### Task requirements
Scanning the entries below, copy every line that contains the word "agent".

*** Opening of Records for this exercise ***

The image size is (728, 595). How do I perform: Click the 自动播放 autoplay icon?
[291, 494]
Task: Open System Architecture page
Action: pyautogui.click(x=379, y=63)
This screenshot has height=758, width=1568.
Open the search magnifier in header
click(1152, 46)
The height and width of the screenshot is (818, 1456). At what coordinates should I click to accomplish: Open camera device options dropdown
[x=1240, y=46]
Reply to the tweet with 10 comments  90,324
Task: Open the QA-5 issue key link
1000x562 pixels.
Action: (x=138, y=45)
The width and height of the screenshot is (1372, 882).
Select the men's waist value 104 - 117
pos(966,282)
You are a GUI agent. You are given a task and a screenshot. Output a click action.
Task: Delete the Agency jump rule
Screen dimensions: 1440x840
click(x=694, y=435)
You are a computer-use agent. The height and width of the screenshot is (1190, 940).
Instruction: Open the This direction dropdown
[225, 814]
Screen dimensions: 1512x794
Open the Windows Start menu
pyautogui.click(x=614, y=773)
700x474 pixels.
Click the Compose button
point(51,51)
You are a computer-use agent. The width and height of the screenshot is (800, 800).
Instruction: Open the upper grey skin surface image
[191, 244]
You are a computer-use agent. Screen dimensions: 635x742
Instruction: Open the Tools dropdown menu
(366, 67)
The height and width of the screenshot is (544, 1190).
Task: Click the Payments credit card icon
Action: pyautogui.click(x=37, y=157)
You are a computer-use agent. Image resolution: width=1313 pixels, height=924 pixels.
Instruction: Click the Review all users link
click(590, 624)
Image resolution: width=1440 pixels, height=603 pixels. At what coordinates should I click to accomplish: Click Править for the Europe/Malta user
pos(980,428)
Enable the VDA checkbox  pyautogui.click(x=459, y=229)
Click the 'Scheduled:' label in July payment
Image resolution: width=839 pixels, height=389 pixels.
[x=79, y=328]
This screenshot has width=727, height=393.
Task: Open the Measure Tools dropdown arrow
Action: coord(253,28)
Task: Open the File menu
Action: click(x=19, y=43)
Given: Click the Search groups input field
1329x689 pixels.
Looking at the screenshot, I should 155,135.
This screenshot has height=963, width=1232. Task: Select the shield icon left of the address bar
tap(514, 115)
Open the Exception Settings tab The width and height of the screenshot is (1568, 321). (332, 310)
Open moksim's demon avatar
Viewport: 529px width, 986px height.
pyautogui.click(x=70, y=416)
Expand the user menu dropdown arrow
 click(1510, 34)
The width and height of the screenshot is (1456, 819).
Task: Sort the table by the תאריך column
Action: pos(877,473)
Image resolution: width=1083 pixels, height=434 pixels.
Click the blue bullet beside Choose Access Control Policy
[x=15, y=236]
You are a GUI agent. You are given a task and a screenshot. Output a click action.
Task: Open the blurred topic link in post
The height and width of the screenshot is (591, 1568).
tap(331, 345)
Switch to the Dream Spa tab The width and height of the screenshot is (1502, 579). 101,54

*** Close of Records for this exercise ***

### Answer box
You are a GUI agent. You are given a task and a screenshot. Output a click action.
You are a computer-use agent. The height and width of the screenshot is (1190, 940).
You are a computer-use agent. The width and height of the screenshot is (800, 800).
You are a computer-use agent. Screen dimensions: 635x742
You are a computer-use agent. Image resolution: width=1313 pixels, height=924 pixels.
You are a GUI agent. You are given a task and a screenshot. Output a click action.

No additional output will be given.